Womöglich bringt die Evolution in ferner Zukunft auf Derogwanien eine Eingeborenenzivilisation hervor, deren Kinder im erloschenen Zeitbrunnen spielen und auf den großen Steinen herumklettern, die einst Gesichter hatten.
12.
Zwadivar betrachtete sich in der ovalen Reißmuschelschale, die ihm als Spiegel diente, und war mit dem Anblick durchaus zufrieden. Ich wirke würdevoller, wenn ich auf drei Beinen stehe, dachte er. Vielleicht sollte ich sogar ein viertes probieren ...
Aber die Verlagerung einer weiteren Extremität zur unteren Körperhälfte bereitete etliche Schwierigkeiten, sodass Zwadivar die Idee schließlich aufgab.
Dass er sich einer Reißmuschelschale anstatt eines gläsernen Spiegels bediente, hatte seinen Grund nicht etwa darin, dass es ihm an Geld mangelte. Im Gegenteil. Die Muschelschale war über zwei Meter hoch und eineinhalb Meter breit, und ihre Ränder schimmerten in violetten und goldenen Farbtönen. Solch eine Muschel wurde nur einmal alle paar Generationen gefunden, und wer sie sich leisten konnte – die Muschel selbst und die langwierige, nur von Hand ausführbare Bearbeitung, die aus der Innenfläche der Schale einen Planspiegel machte –, der musste reich sein.
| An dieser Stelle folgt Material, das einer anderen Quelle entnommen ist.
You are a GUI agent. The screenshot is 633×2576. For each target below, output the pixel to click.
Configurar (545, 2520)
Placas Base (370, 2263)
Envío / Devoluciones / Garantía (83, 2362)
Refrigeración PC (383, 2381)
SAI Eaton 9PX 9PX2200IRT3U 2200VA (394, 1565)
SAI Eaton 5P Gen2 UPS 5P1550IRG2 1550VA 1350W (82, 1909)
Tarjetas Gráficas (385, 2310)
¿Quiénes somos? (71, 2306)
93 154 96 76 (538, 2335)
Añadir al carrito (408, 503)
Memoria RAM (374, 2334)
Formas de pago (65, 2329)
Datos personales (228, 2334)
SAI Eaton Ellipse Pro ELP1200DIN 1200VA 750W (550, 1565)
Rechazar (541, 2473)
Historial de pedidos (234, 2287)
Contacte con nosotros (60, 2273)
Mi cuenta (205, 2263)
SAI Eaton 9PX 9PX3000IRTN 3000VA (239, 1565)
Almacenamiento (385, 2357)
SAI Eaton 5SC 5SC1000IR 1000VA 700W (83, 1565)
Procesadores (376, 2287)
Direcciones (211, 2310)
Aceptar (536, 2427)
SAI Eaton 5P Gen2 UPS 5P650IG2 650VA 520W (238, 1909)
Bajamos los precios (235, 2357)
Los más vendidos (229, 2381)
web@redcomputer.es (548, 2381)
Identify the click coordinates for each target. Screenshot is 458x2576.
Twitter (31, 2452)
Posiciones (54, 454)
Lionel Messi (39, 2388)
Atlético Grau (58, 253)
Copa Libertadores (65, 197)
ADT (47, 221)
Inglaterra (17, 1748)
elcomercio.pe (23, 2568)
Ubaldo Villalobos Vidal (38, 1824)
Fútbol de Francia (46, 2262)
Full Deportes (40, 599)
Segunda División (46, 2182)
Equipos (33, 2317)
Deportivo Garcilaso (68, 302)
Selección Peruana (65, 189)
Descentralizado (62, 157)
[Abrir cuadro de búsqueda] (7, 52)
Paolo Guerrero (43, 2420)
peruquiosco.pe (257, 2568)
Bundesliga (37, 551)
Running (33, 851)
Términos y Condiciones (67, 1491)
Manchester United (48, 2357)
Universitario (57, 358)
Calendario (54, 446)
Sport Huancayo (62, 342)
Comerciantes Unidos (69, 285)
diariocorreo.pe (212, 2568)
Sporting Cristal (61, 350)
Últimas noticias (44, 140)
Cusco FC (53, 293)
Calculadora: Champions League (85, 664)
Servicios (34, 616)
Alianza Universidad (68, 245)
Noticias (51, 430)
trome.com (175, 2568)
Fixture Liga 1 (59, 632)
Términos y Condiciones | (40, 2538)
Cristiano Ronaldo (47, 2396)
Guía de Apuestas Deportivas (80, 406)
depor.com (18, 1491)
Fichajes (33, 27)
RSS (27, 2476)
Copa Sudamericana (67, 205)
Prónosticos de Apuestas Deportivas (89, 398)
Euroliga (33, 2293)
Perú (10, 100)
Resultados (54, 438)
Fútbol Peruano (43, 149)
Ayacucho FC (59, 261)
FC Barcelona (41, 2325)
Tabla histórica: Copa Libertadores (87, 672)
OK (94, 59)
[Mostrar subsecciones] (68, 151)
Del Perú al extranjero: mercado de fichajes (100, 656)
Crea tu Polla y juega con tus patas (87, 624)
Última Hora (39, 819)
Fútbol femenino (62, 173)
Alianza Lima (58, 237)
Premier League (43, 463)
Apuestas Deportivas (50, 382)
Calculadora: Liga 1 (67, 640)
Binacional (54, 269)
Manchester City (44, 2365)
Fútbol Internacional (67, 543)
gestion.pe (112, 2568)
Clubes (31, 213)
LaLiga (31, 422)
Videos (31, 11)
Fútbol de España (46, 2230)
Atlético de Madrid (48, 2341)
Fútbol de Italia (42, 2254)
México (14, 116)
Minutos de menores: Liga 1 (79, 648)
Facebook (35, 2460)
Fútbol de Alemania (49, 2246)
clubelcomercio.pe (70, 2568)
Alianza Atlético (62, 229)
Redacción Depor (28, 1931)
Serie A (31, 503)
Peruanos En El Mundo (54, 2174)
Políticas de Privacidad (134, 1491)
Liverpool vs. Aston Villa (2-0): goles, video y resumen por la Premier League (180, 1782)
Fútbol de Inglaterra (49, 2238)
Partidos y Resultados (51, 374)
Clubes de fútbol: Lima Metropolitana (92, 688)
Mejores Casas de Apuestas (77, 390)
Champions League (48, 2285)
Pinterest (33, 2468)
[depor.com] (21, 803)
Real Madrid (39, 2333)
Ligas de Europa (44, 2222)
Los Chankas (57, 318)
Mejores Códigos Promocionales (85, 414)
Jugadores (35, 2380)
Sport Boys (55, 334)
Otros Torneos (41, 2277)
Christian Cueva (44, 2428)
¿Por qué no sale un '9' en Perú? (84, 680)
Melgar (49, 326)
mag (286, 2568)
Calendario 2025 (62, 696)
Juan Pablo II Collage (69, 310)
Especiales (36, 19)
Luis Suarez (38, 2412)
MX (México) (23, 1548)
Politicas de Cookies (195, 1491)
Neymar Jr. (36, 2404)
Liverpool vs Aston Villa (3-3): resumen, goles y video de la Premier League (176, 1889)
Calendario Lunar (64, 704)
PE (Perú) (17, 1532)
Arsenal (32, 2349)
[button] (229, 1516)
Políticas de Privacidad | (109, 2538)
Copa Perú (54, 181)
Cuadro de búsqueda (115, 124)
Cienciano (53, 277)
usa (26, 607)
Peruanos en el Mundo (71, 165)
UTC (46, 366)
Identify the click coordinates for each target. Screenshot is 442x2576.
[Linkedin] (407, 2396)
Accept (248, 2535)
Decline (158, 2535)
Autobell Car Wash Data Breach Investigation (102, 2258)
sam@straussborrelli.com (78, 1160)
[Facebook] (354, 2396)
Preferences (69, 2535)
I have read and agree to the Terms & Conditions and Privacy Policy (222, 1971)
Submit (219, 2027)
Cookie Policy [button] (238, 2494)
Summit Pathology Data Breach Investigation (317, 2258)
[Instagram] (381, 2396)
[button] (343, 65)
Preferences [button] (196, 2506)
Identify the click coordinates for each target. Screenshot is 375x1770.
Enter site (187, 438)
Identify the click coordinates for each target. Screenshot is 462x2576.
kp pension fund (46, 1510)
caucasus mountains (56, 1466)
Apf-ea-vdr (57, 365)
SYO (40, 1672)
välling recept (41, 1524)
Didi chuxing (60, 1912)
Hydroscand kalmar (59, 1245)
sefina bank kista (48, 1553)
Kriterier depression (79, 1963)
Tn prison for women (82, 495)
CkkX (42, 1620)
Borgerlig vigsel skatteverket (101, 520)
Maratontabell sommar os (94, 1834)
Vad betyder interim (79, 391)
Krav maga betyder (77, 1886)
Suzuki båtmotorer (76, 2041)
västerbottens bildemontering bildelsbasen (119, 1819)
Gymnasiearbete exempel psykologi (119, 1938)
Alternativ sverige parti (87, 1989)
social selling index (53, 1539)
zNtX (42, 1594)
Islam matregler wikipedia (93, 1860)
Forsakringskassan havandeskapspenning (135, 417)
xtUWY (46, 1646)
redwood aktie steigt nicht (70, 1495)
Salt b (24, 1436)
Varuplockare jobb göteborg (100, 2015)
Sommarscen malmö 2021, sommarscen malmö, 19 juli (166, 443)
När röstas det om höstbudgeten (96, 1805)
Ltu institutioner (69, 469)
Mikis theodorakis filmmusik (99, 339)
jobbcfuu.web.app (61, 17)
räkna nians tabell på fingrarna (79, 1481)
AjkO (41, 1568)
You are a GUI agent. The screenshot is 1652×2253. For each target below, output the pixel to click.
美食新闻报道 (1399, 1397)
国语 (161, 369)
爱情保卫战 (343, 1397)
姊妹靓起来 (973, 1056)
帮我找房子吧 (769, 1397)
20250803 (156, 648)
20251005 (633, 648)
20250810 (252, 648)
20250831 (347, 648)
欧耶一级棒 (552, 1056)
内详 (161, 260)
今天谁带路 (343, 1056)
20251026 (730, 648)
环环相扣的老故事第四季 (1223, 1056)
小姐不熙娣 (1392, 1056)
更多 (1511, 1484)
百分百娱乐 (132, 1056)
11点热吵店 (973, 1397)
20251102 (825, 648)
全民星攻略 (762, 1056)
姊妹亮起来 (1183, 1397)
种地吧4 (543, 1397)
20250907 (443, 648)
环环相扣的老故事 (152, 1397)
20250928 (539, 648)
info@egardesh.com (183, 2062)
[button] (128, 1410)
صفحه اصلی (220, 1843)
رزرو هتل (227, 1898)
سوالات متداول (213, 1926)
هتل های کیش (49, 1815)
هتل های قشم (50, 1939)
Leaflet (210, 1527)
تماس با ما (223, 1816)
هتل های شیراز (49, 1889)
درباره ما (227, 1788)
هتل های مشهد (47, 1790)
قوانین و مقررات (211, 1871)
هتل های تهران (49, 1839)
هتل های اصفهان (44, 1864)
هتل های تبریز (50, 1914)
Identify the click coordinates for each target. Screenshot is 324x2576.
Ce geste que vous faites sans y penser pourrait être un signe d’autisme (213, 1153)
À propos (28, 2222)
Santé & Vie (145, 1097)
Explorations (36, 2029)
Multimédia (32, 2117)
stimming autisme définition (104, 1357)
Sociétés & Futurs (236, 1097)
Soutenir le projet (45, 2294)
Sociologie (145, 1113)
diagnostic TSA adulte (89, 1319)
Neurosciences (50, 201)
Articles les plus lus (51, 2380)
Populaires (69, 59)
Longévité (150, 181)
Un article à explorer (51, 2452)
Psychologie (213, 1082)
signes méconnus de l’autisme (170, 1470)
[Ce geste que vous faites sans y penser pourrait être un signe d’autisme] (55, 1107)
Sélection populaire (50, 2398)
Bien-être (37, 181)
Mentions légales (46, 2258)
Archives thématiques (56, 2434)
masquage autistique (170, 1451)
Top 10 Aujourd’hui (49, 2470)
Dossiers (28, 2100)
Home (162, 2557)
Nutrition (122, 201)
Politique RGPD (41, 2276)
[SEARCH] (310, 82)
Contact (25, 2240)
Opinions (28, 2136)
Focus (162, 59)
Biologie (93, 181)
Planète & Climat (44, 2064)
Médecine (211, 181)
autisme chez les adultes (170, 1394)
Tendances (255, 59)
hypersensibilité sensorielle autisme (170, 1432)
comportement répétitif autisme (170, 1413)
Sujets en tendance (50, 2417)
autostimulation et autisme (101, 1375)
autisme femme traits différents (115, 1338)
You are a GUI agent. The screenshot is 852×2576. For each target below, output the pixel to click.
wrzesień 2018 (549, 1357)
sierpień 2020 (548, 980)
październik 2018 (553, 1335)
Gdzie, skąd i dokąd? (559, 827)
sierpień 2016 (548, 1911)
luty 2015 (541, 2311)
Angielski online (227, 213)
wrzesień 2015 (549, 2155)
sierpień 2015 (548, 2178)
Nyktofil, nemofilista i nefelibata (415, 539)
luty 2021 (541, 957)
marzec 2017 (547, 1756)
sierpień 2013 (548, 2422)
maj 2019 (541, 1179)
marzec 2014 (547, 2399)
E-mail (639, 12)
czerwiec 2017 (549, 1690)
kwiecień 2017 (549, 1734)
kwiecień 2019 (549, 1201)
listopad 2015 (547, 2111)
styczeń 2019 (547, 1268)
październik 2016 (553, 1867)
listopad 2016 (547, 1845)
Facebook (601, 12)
Zwadivar war reich – und jeder sah es ihm an. Er hatte den über zwei Meter hohen, völlig symmetrischen Wuchs eines Wesens, das niemals Mangel litt. Der eiförmige Körper war von geometrischer Vollendung und mit schimmernder, hellgrauer Haut bedeckt. Unter der Haut zeigten sich die Knoten der Wahrnehmungsorgane, der Sprechwerkzeuge und der motorischen Nervenzentren, mit deren Hilfe Zwadivar, wie jeder andere Vargarte, seine insgesamt acht Extremitäten manipulierte.
Zwadivar beendete die Musterung seiner selbst und begab sich gemessenen Schrittes in den vorderen Bereich seines Hauses. In der Eingangshalle, deren große Fenster auf einen weiten, mit vielen kleinen Wasserflächen durchsetzten Park hinausblickten, machte er sich an einer Schaltkonsole zu schaffen.
Augenblicke später erschien auf dem Fahrweg neben dem Haus ein keilförmiges Gleitfahrzeug.